Schools plan will end in formalised apartheid


The Minister’s approach to primary school patronage is inimical to the idea of a republic, and will be disastrous

DON’T LAUGH, but suppose for a moment we were actually in the business of building a new republic from scratch. What’s the first thing you’d put down on the “to do” list?

Is it not this rather obvious idea: educate all your children together. A republic starts with the basic idea that citizens of all faiths and none share a common public life and civic values.

It’s hardly radical to think that these things should be learned from the moment children enter into a formal relationship with the public world – in the primary school system. Or that the most powerful way in which they learn them is by actually being together.

This is why Ruairí Quinn’s approach to the question of the patronage of primary schools is so disastrous. At one level, he deserves credit for at least acknowledging a problem that has been ignored by pusillanimous politicians for decades.

The cowardice of his predecessors has left us with a huge mismatch between, on the one hand, a population whose religious and spiritual beliefs are increasingly diverse and, on the other, a primary school system that has remained remarkably static, with 90 per cent of schools still under the patronage of the Catholic Church.

We now have nearly 15,000 primary school-age children who are atheists, agnostics or have no religion; 8,300 Muslim children in the same age group and thousands more who belong to religions that had a minimal presence in Ireland even a decade ago – Orthodox, Lutheran, Pentecostal and Apostolic Christians, Hindus, Buddhists, pantheists and Baha’i.

Because many of these faith groups are younger than the general population, the likelihood is that we will, over the next decade, have about 30,000 primary school children who are not members of the traditionally recognised churches. And this does not include those who are members of the latter but whose parents would prefer them to be educated in schools outside of church control.

It is depressing to live in a country where the mere recognition of such an obvious reality constitutes political courage, but at least Ruairí Quinn has not continued the disgraceful tradition of denial.

If we had an infinite amount of money, we could, in theory, build and staff more and more schools to cater for this diversity in a largely unchanged system. But we already have a very high number of primary schools per head of population and, of course, we don’t have money to throw at the problem.

Instead, we have an opportunity to ask ourselves a basic question: what kind of primary education system is best for a diverse 21st-century republic? But this isn’t just a question about education – schools are at the heart of their communities and the way we think about them is part of the way we think about democracy.

Ruairí Quinn, though, seems not to be thinking about democracy at all. His strategy has two parts. The first consists of doing nothing much for 1,700 schools that are the only ones in their area.

If you live in a rural area with just one primary school – tough. There will be nice talk about respect and diversity but the bottom line is that children from non-Catholic families will still have to attend schools where the Catholic ethos is pervasive and where all teachers must at least pretend to be practising Catholics.

All members of the boards of management will still be required by the deeds of trust to “manage the school in accordance with the doctrines, practices and traditions of the Roman Catholic Church” and to “make and keep themselves familiar with the ethos of the Roman Catholic Church” – active and explicit discrimination against non-Catholic parents who will still be in effect debarred from serving on boards of management.

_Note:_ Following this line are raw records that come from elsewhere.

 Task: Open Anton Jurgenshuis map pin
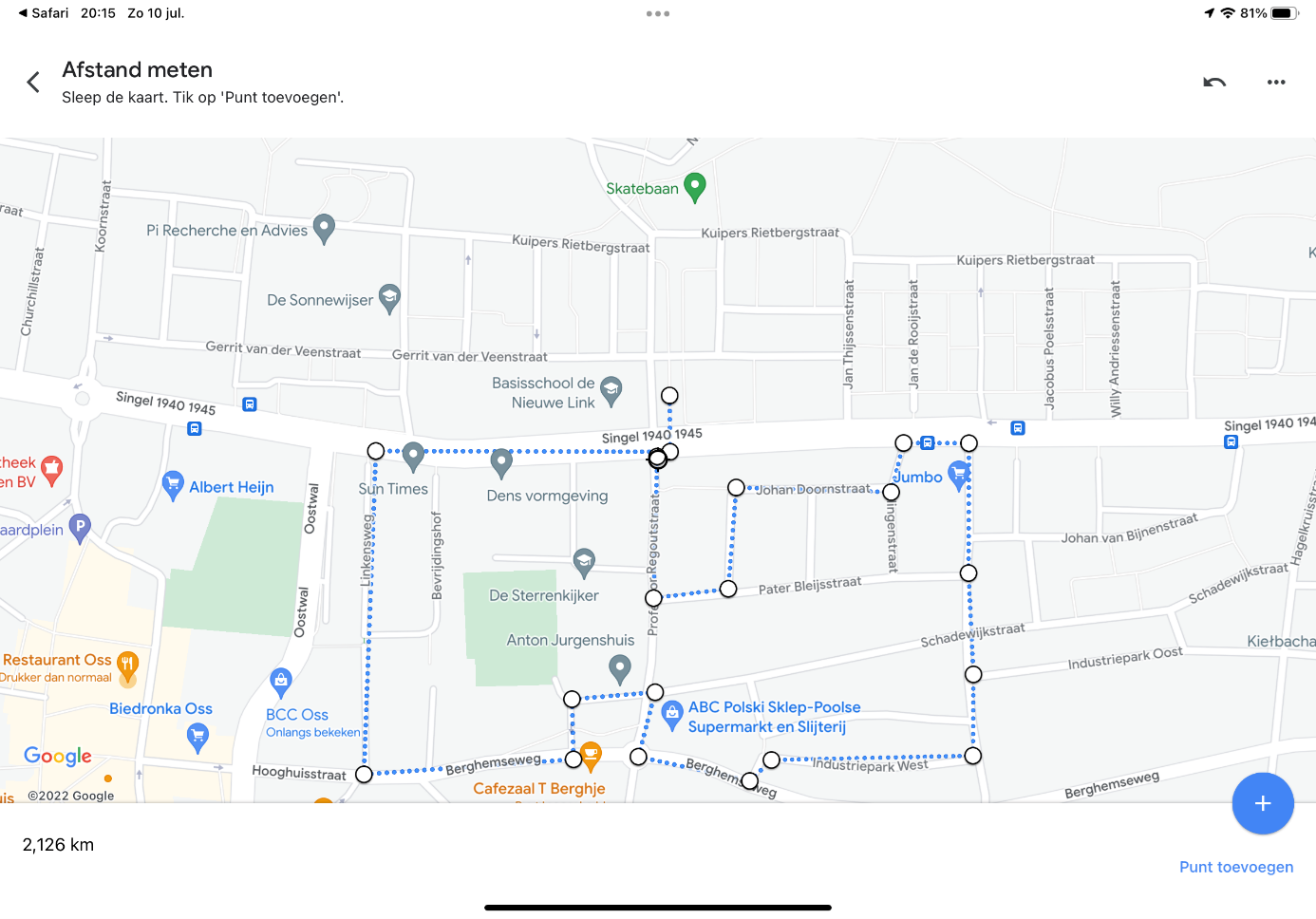point(620,668)
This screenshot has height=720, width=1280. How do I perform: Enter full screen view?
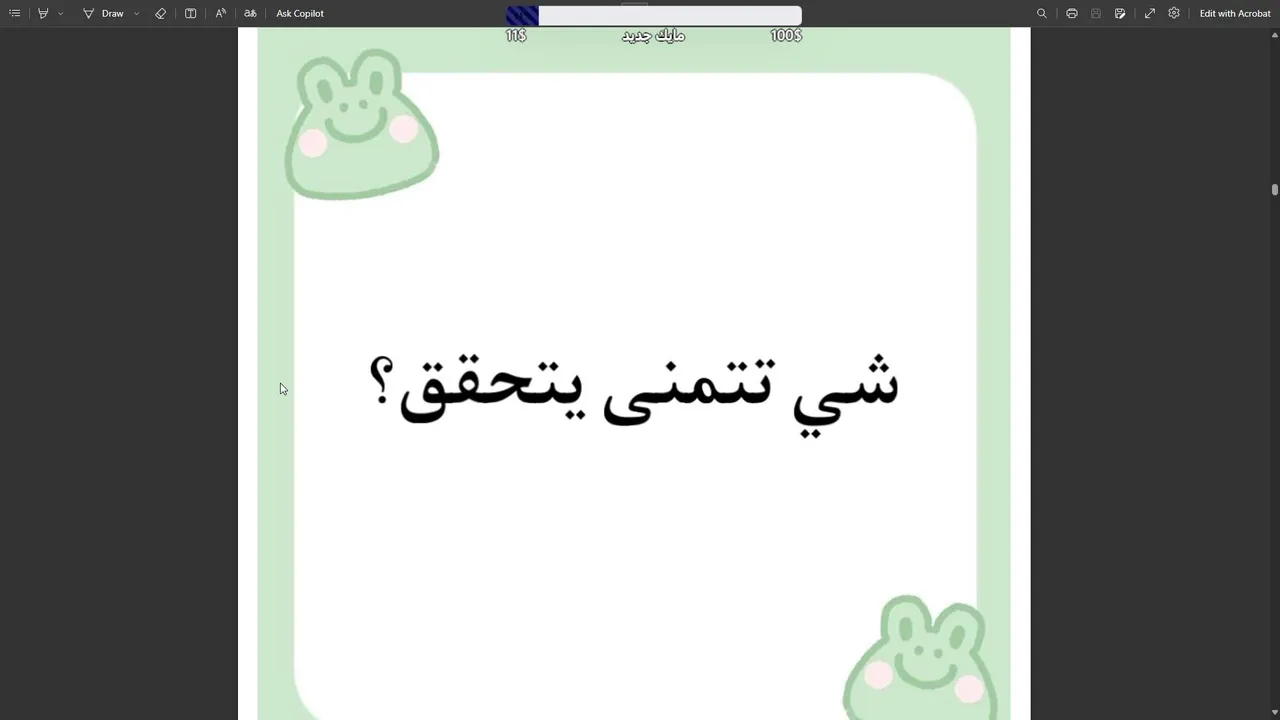tap(1150, 13)
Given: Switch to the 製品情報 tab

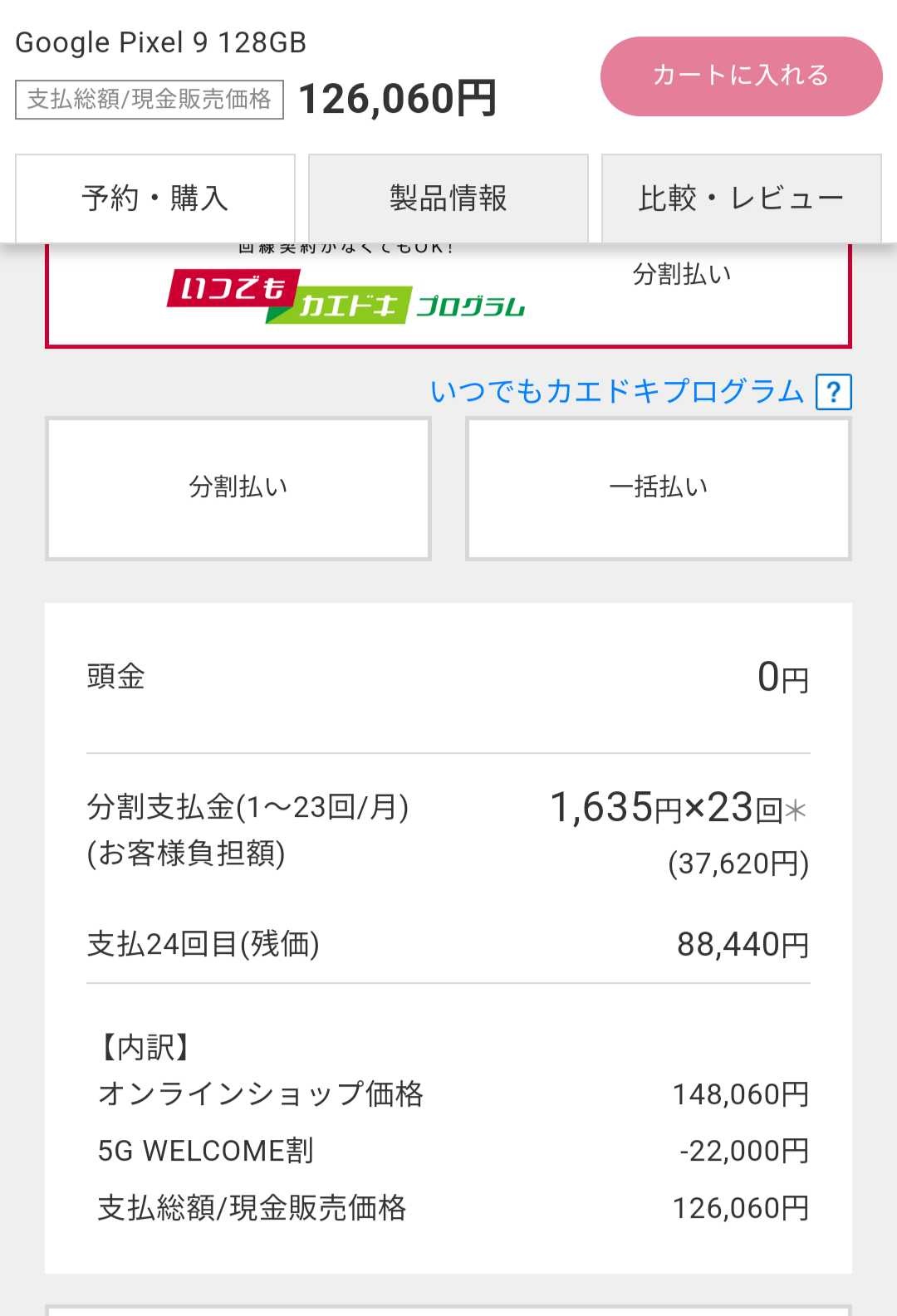Looking at the screenshot, I should (x=448, y=198).
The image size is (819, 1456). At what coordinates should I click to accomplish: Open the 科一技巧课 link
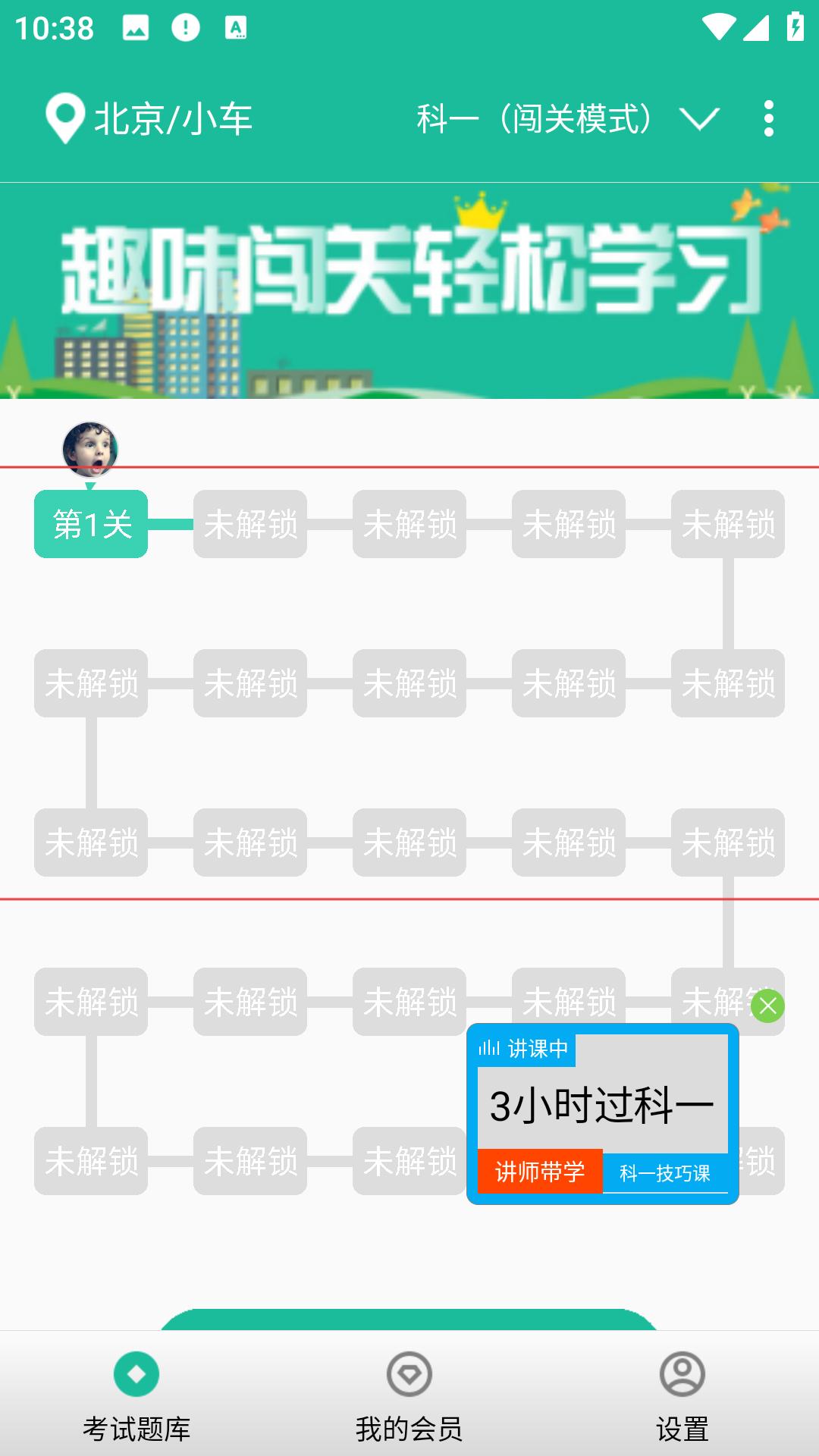(x=665, y=1173)
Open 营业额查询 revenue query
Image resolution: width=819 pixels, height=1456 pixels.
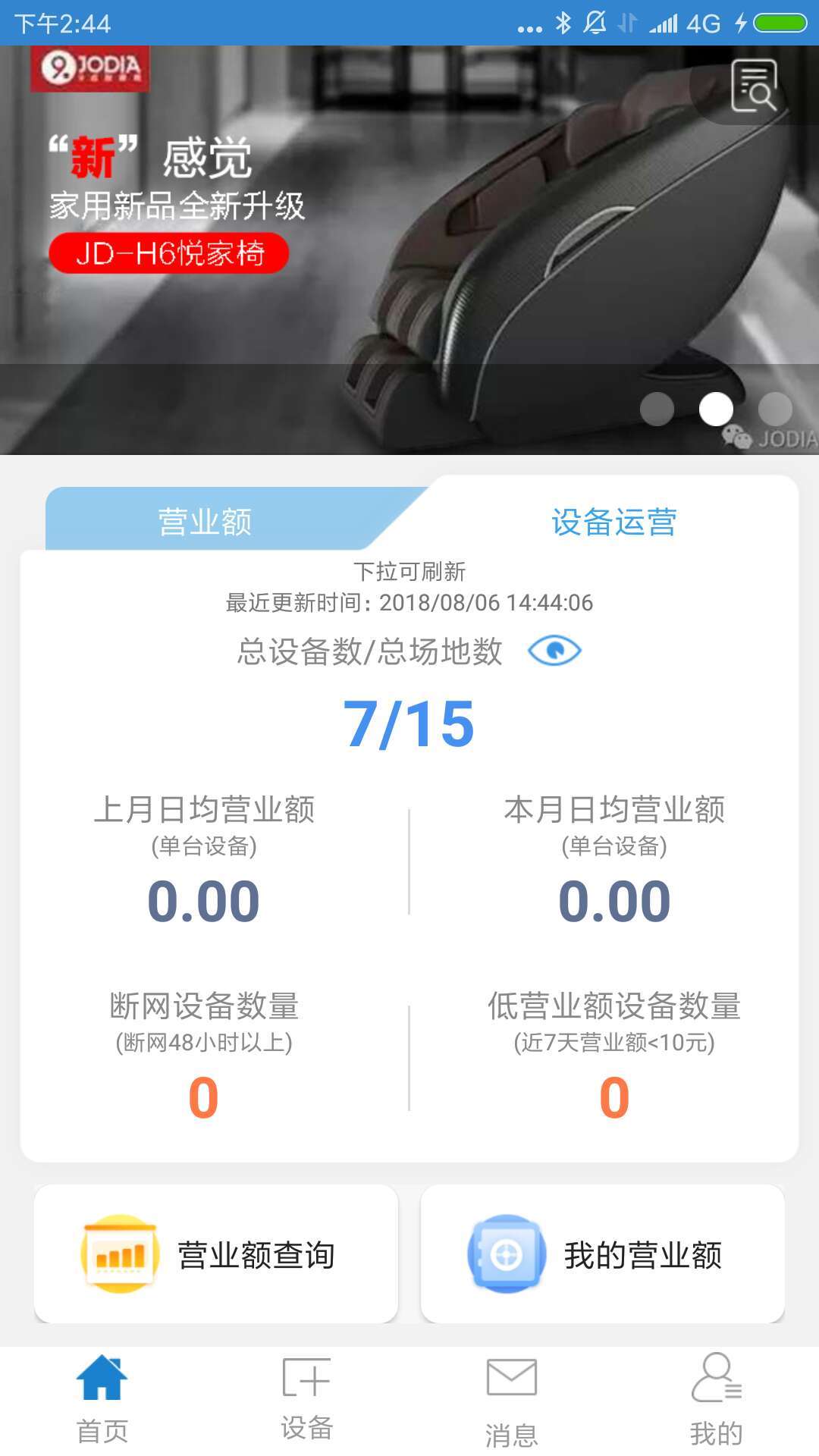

Ruairí Quinn has made it plain that for these schools “transfer of patronage is not an option”.

The assumption, apparently, is that rural parents are all happy with the existing regime. But a survey by the conservative Iona Institute found “very little difference” between rural and urban parents in this regard, with a slight majority favouring schools that teach either all religions or none over “a Catholic school”.

The second part of Ruairí Quinn’s strategy is for town folk, who are deemed fit to make a choice: surveys of parents of school-age children to determine whether they would like their schools to be denominational, interdenominational or multidenominational.

This is very timid: as the advisory group on patronage put it, if the process “resulted in one school being transferred [from church control] in each of the areas selected, this would amount to less than 50 schools, out of a total of 3,169 primary schools”.

But the long-term result of the strategy would, in any case, be a formalised apartheid, with children roughly sorted into different faith groups.

Everything about this strategy is inimical to the idea of a republic. It discriminates openly between people in rural and urban areas and envisages a future in which children are segregated from the age of four. Are these really the lessons we have learned from conflict and collapse?